Políticos, traficantes de drogas, pedófilos, policiais, além dos sujeitos negros e pardos de
periferia, são considerados os inimigos legais do Estado brasileiro. Quando essas pessoas são
denunciadas pelo Ministério Público passam a conviver com o calvário da presunção da
culpabilidade, devendo provar perante o Estado a sua condição constitucional de inocência –
que deveria ser presumida. Nesse contexto, temos decisões judiciais autocráticas,
fundadas na discricionariedade judicial, num modelo hermenêutico com forte carga
axiológica. O que torna inviável a participação desses sujeitos na construção discursiva e
racional do provimento final de mérito, uma vez que, quando são processados, assumem a
obrigação de desconstituir a presunção de culpabilidade suportada em razão de serem vistos
como inimigos expressos do Estado.
 
Quando o Estado legitima aprioristicamente a construção legal de um inimigo,
utilizando-se da norma penal para segregar tal sujeito, assume um papel inquisidor e
autocrático.
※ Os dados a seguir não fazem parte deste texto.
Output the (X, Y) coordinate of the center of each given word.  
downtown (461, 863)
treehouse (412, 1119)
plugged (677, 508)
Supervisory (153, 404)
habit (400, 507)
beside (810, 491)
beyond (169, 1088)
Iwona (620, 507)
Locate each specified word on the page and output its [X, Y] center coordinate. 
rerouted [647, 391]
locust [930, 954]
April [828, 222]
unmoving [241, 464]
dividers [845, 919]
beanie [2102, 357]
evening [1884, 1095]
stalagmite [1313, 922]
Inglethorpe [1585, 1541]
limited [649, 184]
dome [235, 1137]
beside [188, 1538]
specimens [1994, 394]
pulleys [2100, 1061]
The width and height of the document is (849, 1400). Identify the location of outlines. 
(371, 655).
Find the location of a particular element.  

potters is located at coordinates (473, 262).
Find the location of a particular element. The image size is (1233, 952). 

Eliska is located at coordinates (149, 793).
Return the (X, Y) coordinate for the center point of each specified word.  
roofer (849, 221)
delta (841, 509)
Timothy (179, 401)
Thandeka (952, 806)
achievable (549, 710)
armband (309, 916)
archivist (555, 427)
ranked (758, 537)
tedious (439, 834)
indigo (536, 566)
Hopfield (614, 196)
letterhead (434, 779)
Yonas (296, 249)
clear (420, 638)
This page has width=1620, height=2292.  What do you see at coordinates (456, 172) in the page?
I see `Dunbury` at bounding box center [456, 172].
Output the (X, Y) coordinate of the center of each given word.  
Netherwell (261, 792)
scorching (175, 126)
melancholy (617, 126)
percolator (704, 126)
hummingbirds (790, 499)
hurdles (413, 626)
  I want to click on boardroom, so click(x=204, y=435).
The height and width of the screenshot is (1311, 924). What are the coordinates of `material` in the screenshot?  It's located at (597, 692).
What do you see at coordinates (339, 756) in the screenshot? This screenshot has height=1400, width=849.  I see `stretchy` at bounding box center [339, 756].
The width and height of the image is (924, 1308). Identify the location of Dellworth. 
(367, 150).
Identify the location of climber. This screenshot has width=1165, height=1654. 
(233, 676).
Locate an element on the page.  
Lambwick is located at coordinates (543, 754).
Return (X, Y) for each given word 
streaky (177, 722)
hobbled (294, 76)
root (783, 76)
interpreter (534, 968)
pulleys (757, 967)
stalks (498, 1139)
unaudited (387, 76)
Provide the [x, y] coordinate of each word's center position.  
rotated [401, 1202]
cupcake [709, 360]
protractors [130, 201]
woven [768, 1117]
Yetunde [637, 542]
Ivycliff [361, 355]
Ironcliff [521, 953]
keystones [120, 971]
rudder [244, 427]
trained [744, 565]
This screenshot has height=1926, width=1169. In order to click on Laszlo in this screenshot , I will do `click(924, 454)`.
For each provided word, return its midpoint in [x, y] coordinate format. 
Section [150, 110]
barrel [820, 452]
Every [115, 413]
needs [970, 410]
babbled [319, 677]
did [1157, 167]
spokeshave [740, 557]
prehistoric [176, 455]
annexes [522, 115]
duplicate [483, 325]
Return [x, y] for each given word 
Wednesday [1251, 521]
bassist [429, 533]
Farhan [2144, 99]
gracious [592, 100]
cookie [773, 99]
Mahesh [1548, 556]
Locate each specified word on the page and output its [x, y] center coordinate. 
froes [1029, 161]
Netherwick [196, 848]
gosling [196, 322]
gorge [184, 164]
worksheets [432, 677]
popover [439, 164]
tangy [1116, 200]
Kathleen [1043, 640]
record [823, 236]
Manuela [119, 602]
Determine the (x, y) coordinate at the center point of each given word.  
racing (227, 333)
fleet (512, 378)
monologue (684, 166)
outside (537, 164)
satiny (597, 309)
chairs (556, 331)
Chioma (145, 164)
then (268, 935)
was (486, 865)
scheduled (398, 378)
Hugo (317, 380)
O direito penal democrático tem a missão de criminalizar condutas, não pessoas
escolhidas previamente pelo legislador. O direito penal, quando opta pela criminalização de
sujeitos específicos (pedófilos, jovens negros periféricos, políticos, policiais), assume uma
missão inquisitiva e de certo modo belicosa, que não se compatibiliza com as diretrizes
normativas trazidas pelo texto da Constituição brasileira de 1988.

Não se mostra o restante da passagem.